Most resellers don't like packing posters. I don't know why.
Thursday-afternoon pack to clear the deck for garage sales tomorrow. The headline pair: two New Orleans Jazz Fest posters from the early ’80s, picked up for fifty cents each at a sale where everything was fifty cents. “How are my ethics on this one?” Candice’s read: she set the price, you didn’t talk her down, and they have damage. We’re good.
The Jazz Fest packs
[7:20] 1982 and 1986 New Orleans Jazz Fest lithographs. These are technically prints, not posters. We’ve sold Jazz Fest before; they sell. We bought both at a sale where the lady said “everything’s 50 cents,” I asked, paid a dollar, and walked off. Honestly thought a few times she’d find me afterward and say “oh those weren’t supposed to be for sale at that price” — that didn’t happen. We’ve been to her sales for years and her prices are always good.
The pack on these:
- Roll them together but not tight.
- Slide into a long box, double-walled.
- I shipped these in an outer rectangle box that I cut down. Tape over the seams firmly, customs-grade if it’s going far. “That tape kind of camouflages it” is the recurring theme on every cross-cut resize I do.

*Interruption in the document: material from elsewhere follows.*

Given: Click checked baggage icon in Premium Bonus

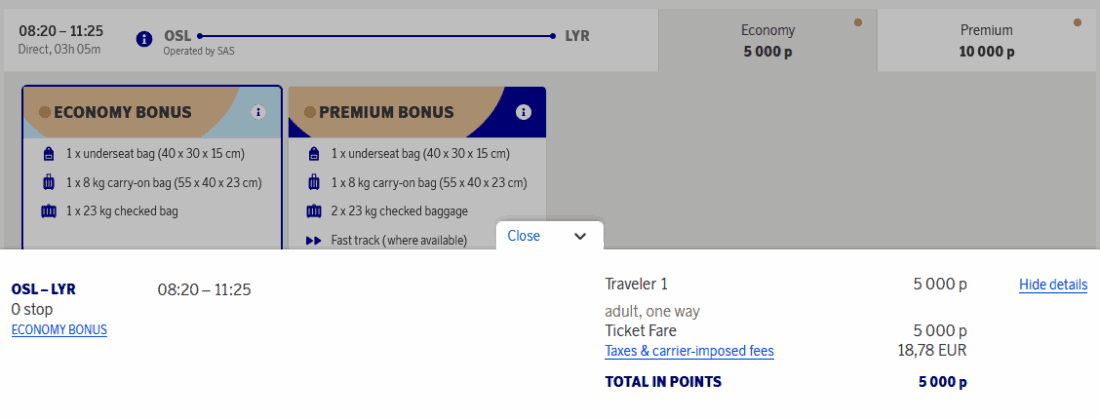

The helmet that turned into $135
[25:46] Vietnam-era MP fiberglass helmet — paid $1, listed at $80.
Right after I listed it, a buyer messaged: where did you get it? I told him straight — garage sale, exclamation mark, excited. He replied that he’d been in that exact unit. Then he made an offer: $55 for the helmet, plus four pieces of clothing at about $20 each.
If the helmet had been the whole order, he’d have wanted to negotiate harder. By bundling clothing he could justify a real discount on the helmet and I’d take the bundle. Final order: $135, total cost basis on all the items: $6 to $9. I’d sent him an offer at the $55 saying “if you really want the clothing we’d love to sell it, but please don’t feel obligated” — he came back: “Nope, I want the clothing too.” Started by trying to do the guy a solid; he ended up doing me a much bigger one.
The helmet has the kind of dent on the back that did something for someone. Candice’s preferred backstory: someone fell out of a tree running from enemy fire and the helmet broke their fall. “Sometimes Candice’s backstories are pretty epic.”
Bubble wrap that got here in 26 hours
[5:25] Three rolls from Bubble Boy. Hoover, Alabama. We ordered yesterday at 2:00 PM, it was here at 4:00 today. The reason that matters isn’t bragging rights — it’s the freedom to actually run out before reordering instead of stockpiling. South Louisiana to Alabama distribution gets us same-week stock without keeping six rolls leaning against the wall.
Same-day Zoro paper roll arrived too — they have warehouse stock spread far enough that one roll showed up in 24 hours. Good suppliers are part of the business.
Other moments
[13:50] Box-cutter aside. “Blade in, laces out.” I did the close-the-blade-flip with the blade still out. Candice winced. The Ace Ventura reference came right after — Ray Finkle, the kicker, “laces out.” Don’t do this at home.
[18:15] We bought a movie ticket. Project Hail Mary (the Andy Weir book — same guy who wrote The Martian) is in theaters and we’re going on a date.
Wrap
Posters out, helmet packed with the clothing add-ons, and the bubble wrap shelf is full again. Candice keeps asking why most resellers complain about poster packs — for me, they’re easy. Big rectangle box, hand-cut to length, wrapped together, tape it down hard. We’ll see y’all in the next one.